Experts say the government’s measures may not ease the pressure faced by the poor.

Natawidjaja said according to his research, only about 40 per cent of Indonesia’s food aid distributions reach the right people. “The other 60 per cent is usually going somewhere else,” he said.

Even if distribution were monitored more carefully, “there’s a limited extent that a government, or any large organisation, can influence trade prices”, said Charles Hart, a commodities analyst at BMI.

Farmers prepare pumps to irrigate rice fields in Aceh. Indonesia’s National Food Agency estimates droughts across the country could shrink domestic rice output by 5-7 per cent this year. Photo: EPA-EFE

In Indonesia, rice prices are usually high by global standards even in years of strong harvests due to trade protectionism and import controls.

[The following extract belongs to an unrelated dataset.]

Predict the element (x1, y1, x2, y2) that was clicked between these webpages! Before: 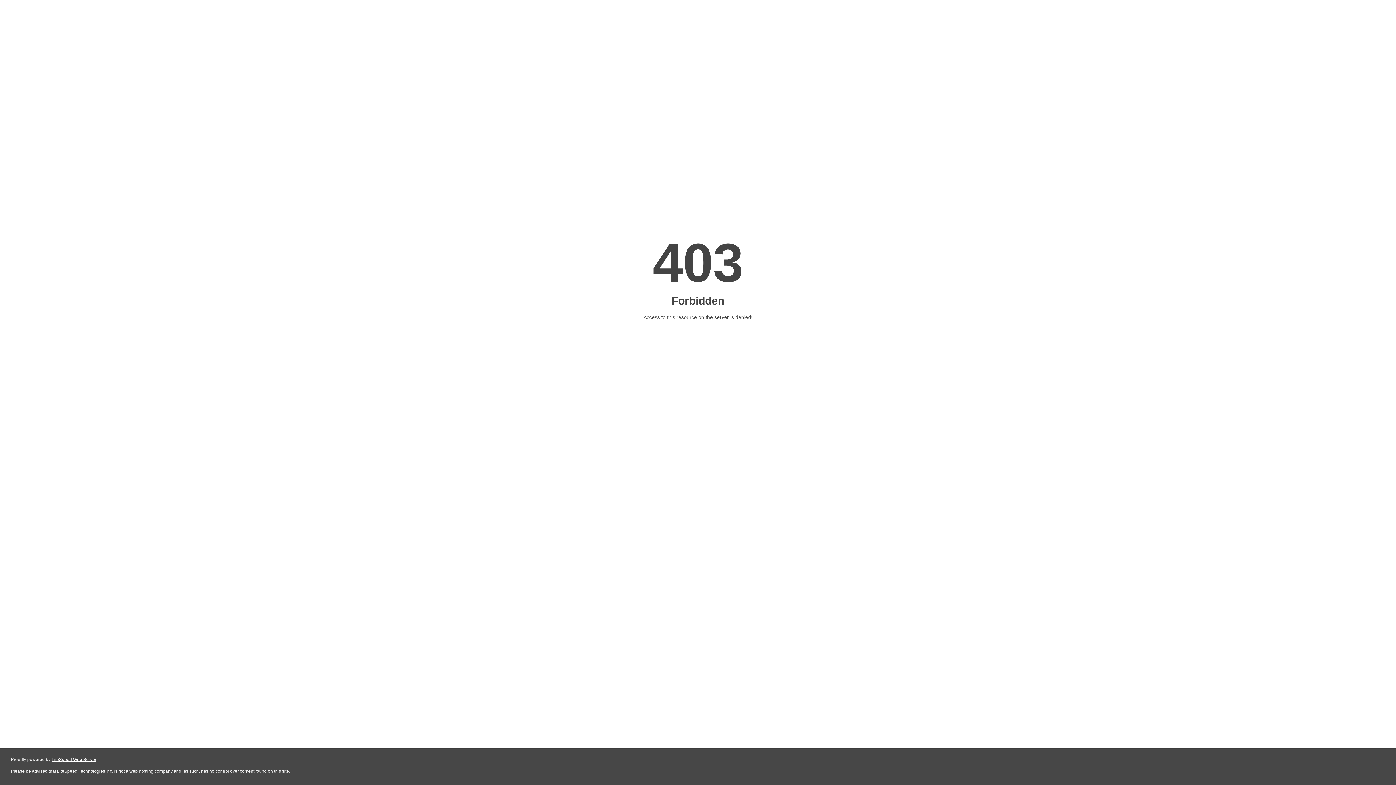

Last year, the wholesale price of rice in Indonesia was 70 per cent higher in domestic markets than international prices, according to research by the Center for Indonesian Policy Studies. Throughout the year, international prices for medium rice averaged US$0.42/kg, while Indonesia’s remained above the US$0.70/kg mark.

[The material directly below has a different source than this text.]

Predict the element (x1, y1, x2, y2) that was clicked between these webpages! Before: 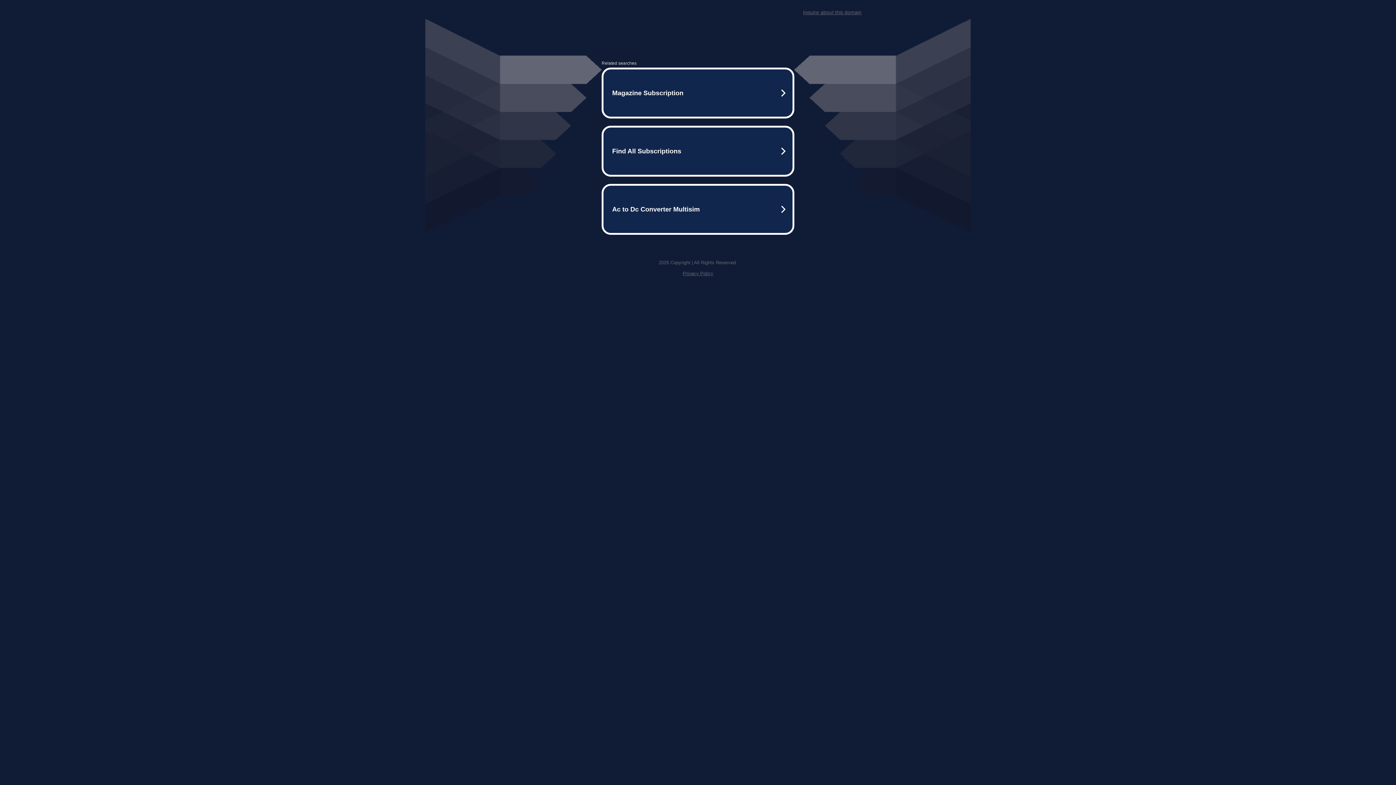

In August, global prices were 31.2 per cent higher than the year before, the most significant gain since the “rice crisis” of 2008, according to data from the United Nation’s Food and Agriculture Organization. That year, the price of rice increased by more than 300 per cent between January and May, due to poor harvests and exports controls, sparking food riots in some countries.

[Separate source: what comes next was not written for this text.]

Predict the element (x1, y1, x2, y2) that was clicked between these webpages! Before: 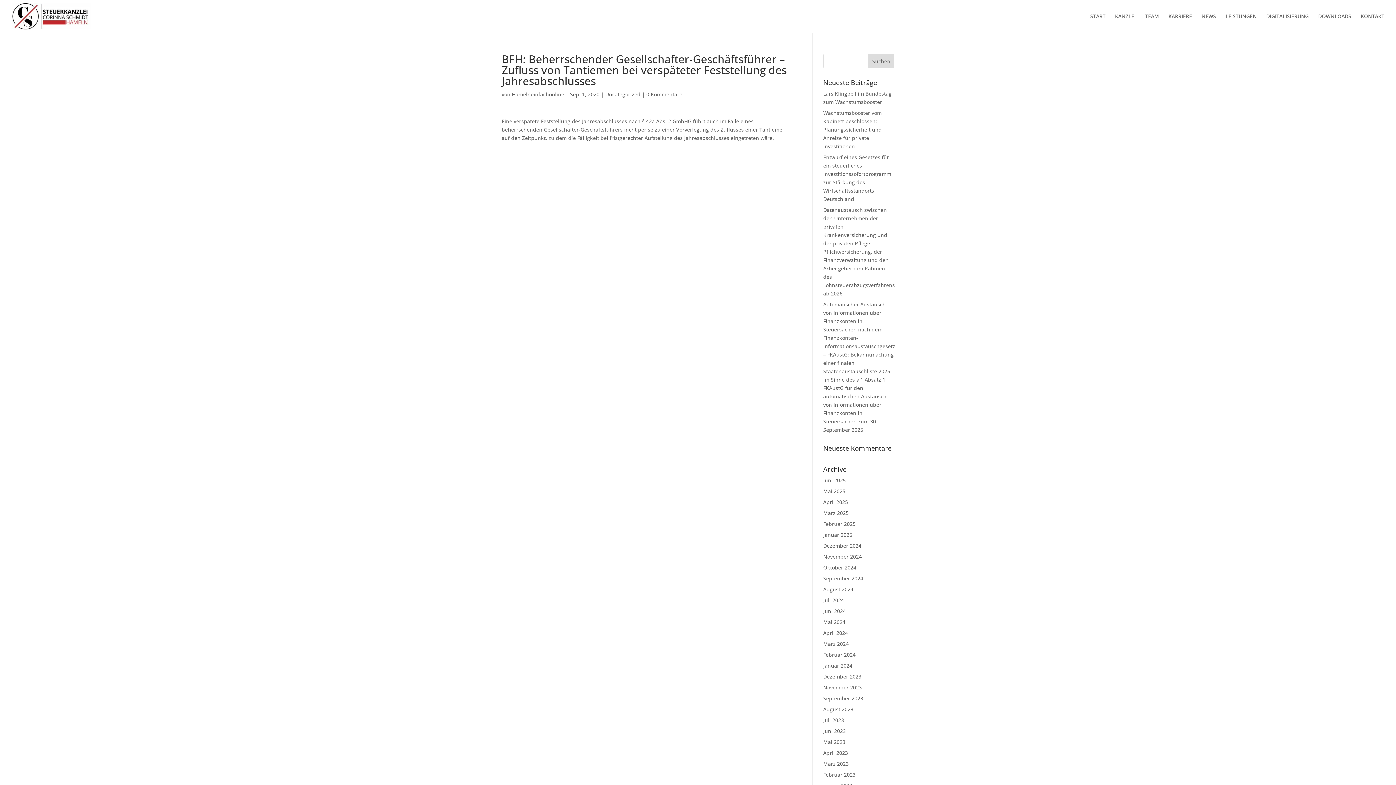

Import controls of low and high-grade rice have sometimes been relaxed. “However, when it comes to medium-quality rice, the policy has been largely unchanged, nor do we expect it to change in the near future,” Alta said.

Natawidjaja said reforms were needed to improve domestic farmers’ access to markets and increase farming of drier lands usually left fallow.

Indonesia also has to eventually diversify away from rice to less water-intensive crops – especially as global temperatures rise, he added.